Laos and Cambodia weren't participants in the war but that doesn't really feel like it matters all that much. Whenever I talk about the bombings of Cambodia and Laos with Americans (who - liberals and conservatives alike feel they must always defend) I sometimes here "well we bombed cities in Germany and Japan in WW2 and no one talks about those being war crimes". But were they? I really don't know much about those bombings. My gut says yes they were also war crimes but we just accept them because they were combatant countries?

  • Frank [he/him, he/him]
    ·
    2 years ago

    I would also argue that nuking Nagasaki and Hiroshima, while horrible and definitely war crimes have their justification in a roundabout way because of what Japan was doing to China at the time.

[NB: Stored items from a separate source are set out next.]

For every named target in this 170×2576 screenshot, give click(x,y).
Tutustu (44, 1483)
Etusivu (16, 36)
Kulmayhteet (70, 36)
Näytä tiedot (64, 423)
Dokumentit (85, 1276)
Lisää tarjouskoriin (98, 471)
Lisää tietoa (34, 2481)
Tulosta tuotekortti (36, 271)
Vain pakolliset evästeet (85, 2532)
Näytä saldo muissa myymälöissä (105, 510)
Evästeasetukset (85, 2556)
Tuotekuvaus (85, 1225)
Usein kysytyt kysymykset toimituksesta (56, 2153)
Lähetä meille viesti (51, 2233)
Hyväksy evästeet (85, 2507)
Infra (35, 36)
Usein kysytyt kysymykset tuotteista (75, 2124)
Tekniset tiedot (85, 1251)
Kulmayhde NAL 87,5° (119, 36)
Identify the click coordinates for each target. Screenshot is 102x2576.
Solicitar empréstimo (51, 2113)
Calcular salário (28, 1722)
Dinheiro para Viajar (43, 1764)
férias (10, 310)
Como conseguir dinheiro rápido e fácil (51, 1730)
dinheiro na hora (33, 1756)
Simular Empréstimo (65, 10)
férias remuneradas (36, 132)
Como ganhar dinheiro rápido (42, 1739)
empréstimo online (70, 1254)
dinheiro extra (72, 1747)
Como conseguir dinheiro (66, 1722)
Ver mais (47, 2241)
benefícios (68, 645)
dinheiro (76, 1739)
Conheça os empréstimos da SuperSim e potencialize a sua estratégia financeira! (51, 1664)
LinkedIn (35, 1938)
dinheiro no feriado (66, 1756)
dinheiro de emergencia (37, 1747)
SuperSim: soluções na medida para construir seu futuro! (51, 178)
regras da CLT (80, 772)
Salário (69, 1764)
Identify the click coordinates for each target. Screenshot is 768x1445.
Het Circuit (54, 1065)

    Yeah this is absolutely not it.

    1.) Killing group A because group B is killing group C doesn't make any sense.

    2.) That's not what happened, Hiroshima and Nagasaki had no real military significance and didn't change the course of the war in any meaningful way

    3.) Collective punishment is morally wrong. Killing a bunch of civilians because a soldier from the same country killed a bunch of civilians is just, you know... Nazi shit. Like literally how the Nazis (and Americans, and French, and British, and many others) behaved when they were attacked by Partisans. Bad look, don't do it.

    4.) The fate and wellbeing of Chinese civilians was never considered by the US at any time so far as I am aware.

    5.) Japan was ready to surrender and everyone who mattered knew it before the bombs were dropped. America wanted to kill as many Japanese as possible because the Americans who mattered hated Japanese people, and because they spent a lot of money on the bombs and wanted to see what they would do, and because they wanted to show the rest of the world that America could now destroy entire cities with a single bomber, and because they wanted to cow the Soviets who were invading Manchuria at the same time, and for a few other reasons.